I mean... "Leaves family"?  "Short time"??  (Yes, I just used double punctuation.  I feel strongly about this.)

So I drafted three different posts in response.

But the first was far too snarky, the second was chock full of nauseating righteous indignation, and the third was both extremely boring and embarrassingly juvenile.

Thus, I'll cut down the commentary.

If you're a Latter-day Saint, you may not understand what my problem is with this definition.  That's okay.  I would rather spend the time on more crucial definitions, like "grace" or "saved".

And if you're a Christian...  Oh, dear Christian.

There are over 50,000 missionaries for The Church of Jesus Christ of Latter-day Saints currently serving around the world.  They do this, at least ostensibly, "so that others may be with their families for eternity."

May I ask: what drives you to participate in missions (pray, give and/or go)?  Is it a biblical motivation?    

Lord, lay waste to our pride, our pretenses, our fears, our mindless habits, our feelings of obligation, our faulty concepts of success—and all other wrong motives as we seek to live the Great Commission.

This is why I keep returning to II Corinthians for a realignment of my motives:
Therefore we also have as our ambition, whether at home or absent, to be pleasing to Him. 
He died for all, so that they who live might no longer live for themselves, but for Him who died and rose again on their behalf. 
Therefore, we are ambassadors for Christ, as though God were making an appeal through us; we beg you on behalf of Christ, be reconciled to God.

3.08.2012

Of Ministry, Modifications and Marveling

(In which I lie lay down aside my instinct and laud praise something quite very much beyond my help.)

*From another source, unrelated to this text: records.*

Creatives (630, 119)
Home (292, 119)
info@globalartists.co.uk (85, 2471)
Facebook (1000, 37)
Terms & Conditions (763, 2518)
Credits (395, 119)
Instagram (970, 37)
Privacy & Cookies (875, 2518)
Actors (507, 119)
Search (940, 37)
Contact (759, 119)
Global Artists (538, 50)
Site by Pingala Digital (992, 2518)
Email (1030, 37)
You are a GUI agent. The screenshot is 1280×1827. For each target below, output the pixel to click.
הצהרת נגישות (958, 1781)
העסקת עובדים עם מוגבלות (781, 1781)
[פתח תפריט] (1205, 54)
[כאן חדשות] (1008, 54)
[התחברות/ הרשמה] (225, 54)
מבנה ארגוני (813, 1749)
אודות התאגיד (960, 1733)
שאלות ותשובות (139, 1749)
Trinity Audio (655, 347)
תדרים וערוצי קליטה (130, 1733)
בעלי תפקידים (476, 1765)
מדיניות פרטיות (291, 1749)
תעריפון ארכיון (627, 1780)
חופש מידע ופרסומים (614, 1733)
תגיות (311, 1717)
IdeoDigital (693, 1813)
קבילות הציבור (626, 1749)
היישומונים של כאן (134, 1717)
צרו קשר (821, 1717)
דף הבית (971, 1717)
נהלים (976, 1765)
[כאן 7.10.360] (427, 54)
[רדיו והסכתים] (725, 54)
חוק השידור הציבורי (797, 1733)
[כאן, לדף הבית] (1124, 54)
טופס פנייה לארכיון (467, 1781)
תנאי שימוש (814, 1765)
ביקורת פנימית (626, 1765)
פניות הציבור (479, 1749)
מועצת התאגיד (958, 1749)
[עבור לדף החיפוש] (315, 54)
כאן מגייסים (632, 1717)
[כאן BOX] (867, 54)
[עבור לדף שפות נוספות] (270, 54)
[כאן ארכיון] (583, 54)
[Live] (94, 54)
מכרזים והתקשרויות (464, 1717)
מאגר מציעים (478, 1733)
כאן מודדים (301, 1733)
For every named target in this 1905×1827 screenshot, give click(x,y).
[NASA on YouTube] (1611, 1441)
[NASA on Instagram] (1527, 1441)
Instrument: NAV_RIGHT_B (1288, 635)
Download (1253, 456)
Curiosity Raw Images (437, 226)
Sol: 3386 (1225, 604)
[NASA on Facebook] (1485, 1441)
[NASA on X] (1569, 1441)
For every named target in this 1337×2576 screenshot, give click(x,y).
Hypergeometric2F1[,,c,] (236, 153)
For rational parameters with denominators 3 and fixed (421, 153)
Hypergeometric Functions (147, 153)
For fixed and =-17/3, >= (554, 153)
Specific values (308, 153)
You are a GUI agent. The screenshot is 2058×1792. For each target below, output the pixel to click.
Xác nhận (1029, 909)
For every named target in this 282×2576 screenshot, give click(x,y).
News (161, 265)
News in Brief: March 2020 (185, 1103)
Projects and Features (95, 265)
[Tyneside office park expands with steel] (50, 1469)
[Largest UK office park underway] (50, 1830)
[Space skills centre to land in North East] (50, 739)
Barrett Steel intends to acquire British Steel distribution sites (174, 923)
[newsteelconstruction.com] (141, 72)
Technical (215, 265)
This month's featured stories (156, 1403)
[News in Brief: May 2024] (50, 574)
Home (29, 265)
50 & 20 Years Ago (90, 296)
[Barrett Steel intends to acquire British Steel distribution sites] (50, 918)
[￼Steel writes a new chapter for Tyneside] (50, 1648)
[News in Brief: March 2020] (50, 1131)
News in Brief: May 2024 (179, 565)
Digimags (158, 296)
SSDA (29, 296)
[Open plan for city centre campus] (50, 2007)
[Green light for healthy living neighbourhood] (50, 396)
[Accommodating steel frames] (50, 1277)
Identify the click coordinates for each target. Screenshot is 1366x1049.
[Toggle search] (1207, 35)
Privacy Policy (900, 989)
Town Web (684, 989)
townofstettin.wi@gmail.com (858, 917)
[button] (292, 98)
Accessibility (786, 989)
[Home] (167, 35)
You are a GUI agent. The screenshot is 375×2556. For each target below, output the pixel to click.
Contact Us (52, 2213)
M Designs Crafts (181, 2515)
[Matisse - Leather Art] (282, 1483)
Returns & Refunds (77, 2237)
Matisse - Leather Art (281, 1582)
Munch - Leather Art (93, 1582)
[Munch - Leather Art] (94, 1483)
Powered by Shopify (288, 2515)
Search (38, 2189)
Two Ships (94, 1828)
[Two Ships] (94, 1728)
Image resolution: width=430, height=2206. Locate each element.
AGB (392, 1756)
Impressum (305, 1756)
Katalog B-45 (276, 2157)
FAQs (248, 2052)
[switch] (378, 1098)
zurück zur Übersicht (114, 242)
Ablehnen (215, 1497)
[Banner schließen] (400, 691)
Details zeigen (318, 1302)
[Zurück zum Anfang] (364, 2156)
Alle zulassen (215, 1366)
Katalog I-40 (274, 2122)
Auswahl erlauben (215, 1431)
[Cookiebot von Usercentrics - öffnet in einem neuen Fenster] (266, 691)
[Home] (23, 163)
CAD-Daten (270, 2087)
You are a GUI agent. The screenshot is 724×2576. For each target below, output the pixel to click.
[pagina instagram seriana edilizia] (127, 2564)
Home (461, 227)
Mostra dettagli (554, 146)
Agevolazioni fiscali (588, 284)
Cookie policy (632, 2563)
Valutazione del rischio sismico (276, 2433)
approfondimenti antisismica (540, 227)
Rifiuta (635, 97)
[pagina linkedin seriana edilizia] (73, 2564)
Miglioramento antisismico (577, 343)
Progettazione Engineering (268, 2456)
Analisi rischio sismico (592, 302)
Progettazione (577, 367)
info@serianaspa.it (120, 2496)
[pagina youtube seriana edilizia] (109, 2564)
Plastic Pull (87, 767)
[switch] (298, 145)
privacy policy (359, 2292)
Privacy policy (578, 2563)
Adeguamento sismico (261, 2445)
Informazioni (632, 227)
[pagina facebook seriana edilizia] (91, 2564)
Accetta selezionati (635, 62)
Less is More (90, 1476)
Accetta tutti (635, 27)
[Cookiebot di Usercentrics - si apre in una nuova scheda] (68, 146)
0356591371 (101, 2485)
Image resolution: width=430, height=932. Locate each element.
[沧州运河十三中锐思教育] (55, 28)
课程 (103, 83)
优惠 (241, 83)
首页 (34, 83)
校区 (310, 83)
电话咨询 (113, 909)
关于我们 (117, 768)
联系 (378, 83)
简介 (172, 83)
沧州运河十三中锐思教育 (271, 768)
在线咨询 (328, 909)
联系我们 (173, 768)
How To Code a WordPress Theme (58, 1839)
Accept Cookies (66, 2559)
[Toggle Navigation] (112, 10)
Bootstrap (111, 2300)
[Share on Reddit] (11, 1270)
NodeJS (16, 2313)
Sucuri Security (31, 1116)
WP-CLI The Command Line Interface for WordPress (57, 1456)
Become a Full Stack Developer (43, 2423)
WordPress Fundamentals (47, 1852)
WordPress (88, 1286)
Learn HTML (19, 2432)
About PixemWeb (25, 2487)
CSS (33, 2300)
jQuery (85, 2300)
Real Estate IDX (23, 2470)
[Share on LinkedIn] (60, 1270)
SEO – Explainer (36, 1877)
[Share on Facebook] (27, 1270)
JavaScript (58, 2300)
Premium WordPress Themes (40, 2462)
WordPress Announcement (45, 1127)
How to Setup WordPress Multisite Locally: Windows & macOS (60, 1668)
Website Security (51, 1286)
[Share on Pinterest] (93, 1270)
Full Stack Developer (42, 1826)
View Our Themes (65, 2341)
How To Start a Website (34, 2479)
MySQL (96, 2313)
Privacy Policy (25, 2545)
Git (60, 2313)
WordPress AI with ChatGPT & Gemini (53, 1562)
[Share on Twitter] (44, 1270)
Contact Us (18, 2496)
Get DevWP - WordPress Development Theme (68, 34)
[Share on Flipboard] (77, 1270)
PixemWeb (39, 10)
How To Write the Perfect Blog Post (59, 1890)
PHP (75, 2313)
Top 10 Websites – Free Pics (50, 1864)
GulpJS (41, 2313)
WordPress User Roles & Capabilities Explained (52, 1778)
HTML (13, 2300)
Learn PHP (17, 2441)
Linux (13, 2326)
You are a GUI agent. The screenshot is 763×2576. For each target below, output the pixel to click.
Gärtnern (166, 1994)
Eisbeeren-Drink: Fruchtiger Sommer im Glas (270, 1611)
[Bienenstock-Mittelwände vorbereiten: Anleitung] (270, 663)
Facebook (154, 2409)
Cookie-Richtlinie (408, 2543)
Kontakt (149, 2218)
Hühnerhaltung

As a compulsive editor, I am constantly reanalyzing pieces I have written or things I have said.  (I just rewrote that very sentence five times before moving on.  Sigh.)  But occasionally I say or write something that I still agree with the next morning.  And every once in a great while, I believe in it even more strongly as time goes on.  This is one of those rare instances.

A couple months ago, a new acquaintance found out I'm a "preacher's kid".  He immediately inquired whether I felt obligated to enter the ministry for myself.  My written reply:

No, I don't think I ever felt obligated to go into ministry.  It was a very natural progression and Lord-willing I'll spend the rest of my life in some sort of ministry role.  It's all grace, though, that any of us is useful in any way to the King, isn't it?

Soon I'll be transitioning from serving as a tentmaking missionary to a full-time missionary.  In one sense, it's a big step: resigning from a career that I love, likely leaving Utah temporarily to raise more support, participating in additional training, taking on more responsibility for KEY Radio and possibly Provo Bible Church.  And then there are the increased spiritual battles... I expect these demons of doubt will invite their friends and relations for a party or two in Karisa's head.

Then again—in light of what I wrote (and still believe!)—this is no change at all.  It's still grace.  No more, no less than before.  And I still marvel at the thought that the King finds me (me! for goodness' sake) useful in any way.

Tomorrow I will re-read this post and wish I had better punctuated a sentence or chosen a crisper adjective.  But I will not think differently about the substance.  So faultless, so generous, so strong, so trustworthy is God's grace that I cannot improve upon it one iota.